📍The Map of Cracks 📍
Where the System Works, Overlaps, & Fails


A. Who’s Doing What (and Where They Overlap)

1. Shelters

  • Stockton Shelter for the Homeless
  • Gospel Center Rescue Mission
  • Women’s Center Youth & Family Services

Strengths: Beds, meals, basic services
Overlap: All serve similar populations
Cracks: Not enough beds, not low‑barrier, not trauma‑aware


2. Outreach Teams

  • City outreach
  • County behavioral health
  • Nonprofit outreach
  • Faith‑based outreach

Strengths: Engagement, resource navigation
Overlap: Multiple teams visiting same sites
Cracks: No unified data, inconsistent follow‑up, no shared plan


3. City Departments

  • Public Works
  • Police
  • Fire
  • Code Enforcement

Strengths: Safety, cleanup, hazard response
Overlap: Respond to same encampments repeatedly
Cracks: No housing pathways, no continuity, reactive not proactive


4. County Services

  • Behavioral health
  • Substance use treatment
  • Social services

Strengths: Clinical support
Overlap: Often called in by outreach teams
Cracks: Long waitlists, limited field presence, high thresholds for care


5. Utilities & Infrastructure

  • PG&E
  • Water & Waste
  • Army Corps (levees)

Strengths: Hazard mitigation
Overlap: Respond to encampments near infrastructure
Cracks: No human services component, no long‑term plan


B. The Gaps No One Covers (The Real Cracks)

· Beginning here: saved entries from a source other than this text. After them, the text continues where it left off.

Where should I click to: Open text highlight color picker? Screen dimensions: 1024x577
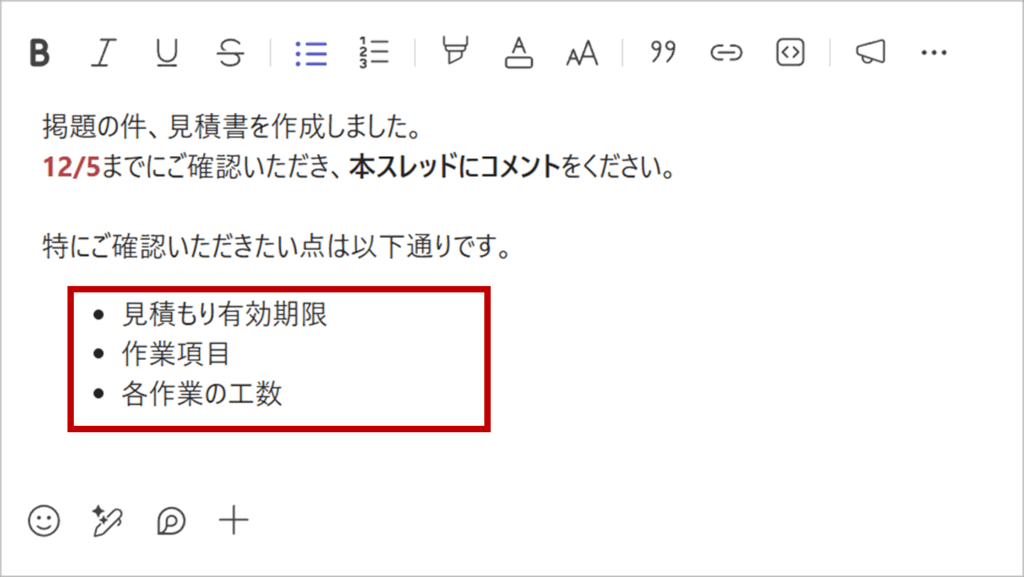[455, 53]
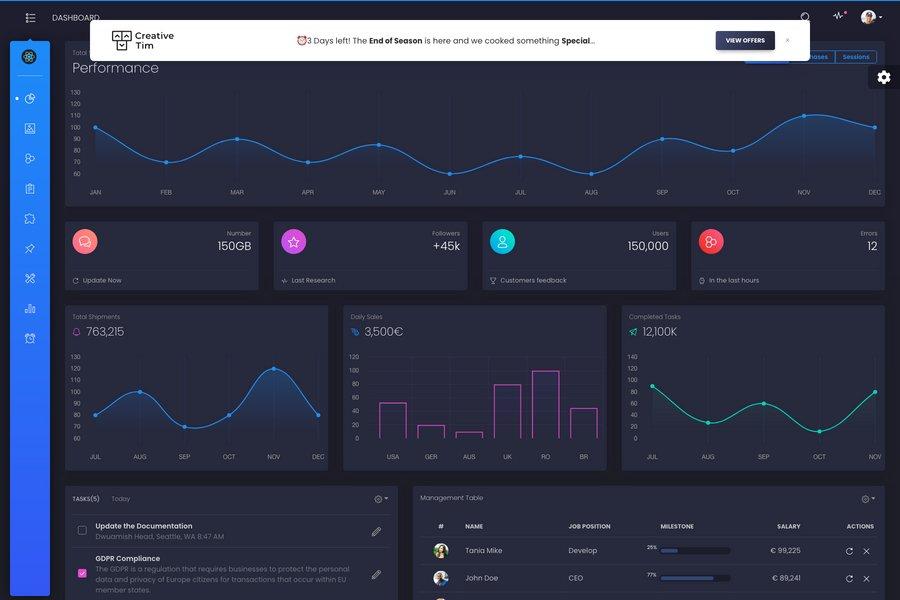Open the user avatar dropdown
The image size is (900, 600).
(869, 16)
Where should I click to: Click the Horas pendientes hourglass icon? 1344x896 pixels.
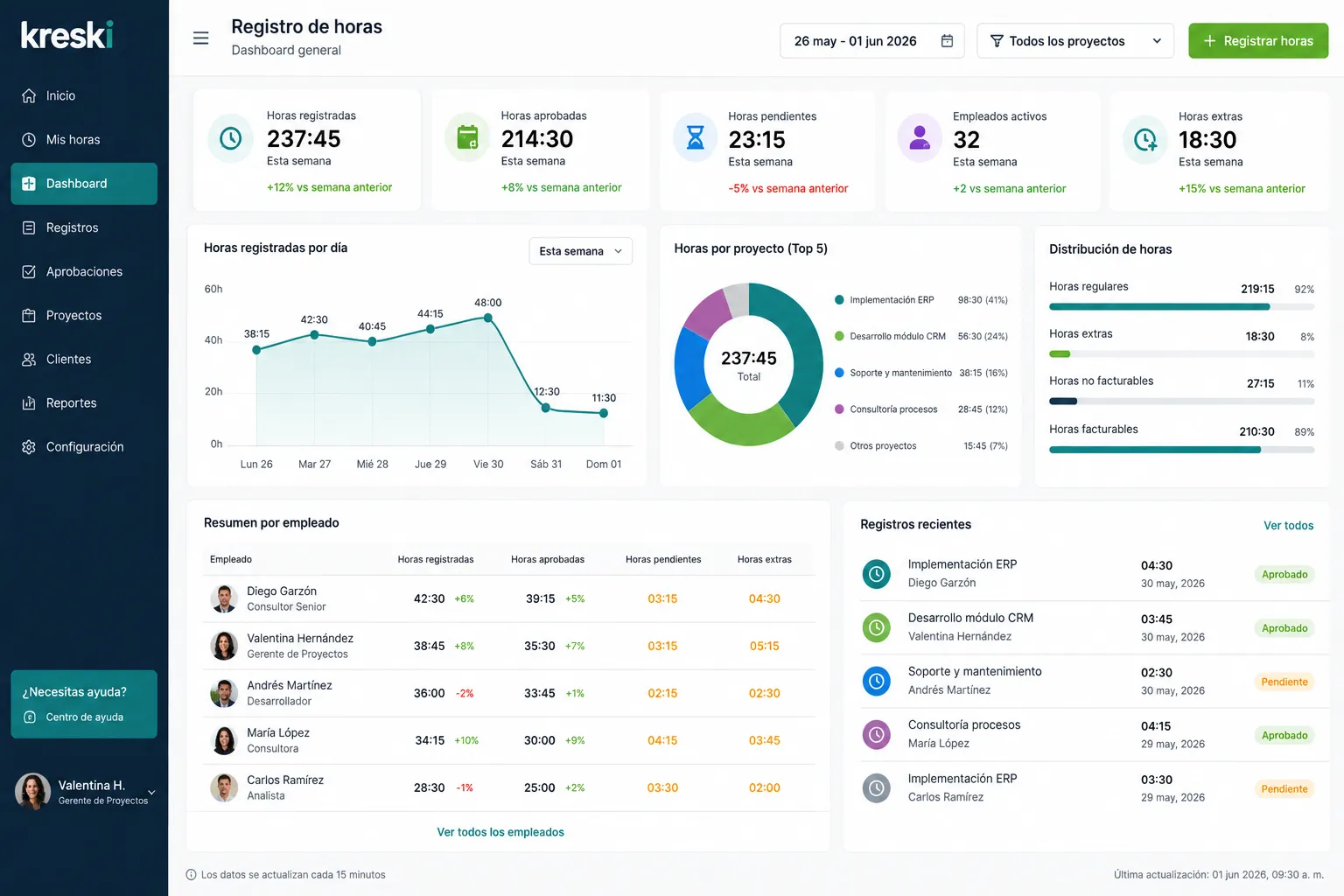[696, 138]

These are the spaces where people fall through:

1. No unified coordination system

Everyone works, but no one works together.

2. No trauma‑aware, dignity‑centered shelter pathways

People avoid shelters because they don’t feel safe.

3. No continuity between outreach, cleanup, and housing

One group engages, another cleans, another enforces but no one connects the dots.

4. No real‑time data on who needs what

People get lost in the shuffle.

5. No civic architecture for long‑term stewardship

Everything is reactive, not structural.


C. Where Shelter Outline: The Network Fits (The Missing Layer)

Shelter Network fills the cracks by providing:

1. Unified coordination

A single system that connects outreach, city departments, utilities, and shelters.

2. Dignity‑centered engagement

Trauma‑aware, human‑first, non‑coercive.

3. Real‑time field intelligence

Who needs help, where, and what kind.

4. Continuity across agencies

No more handoffs that drop people.

5. Civic architecture

A long‑arc system that outlives any one program.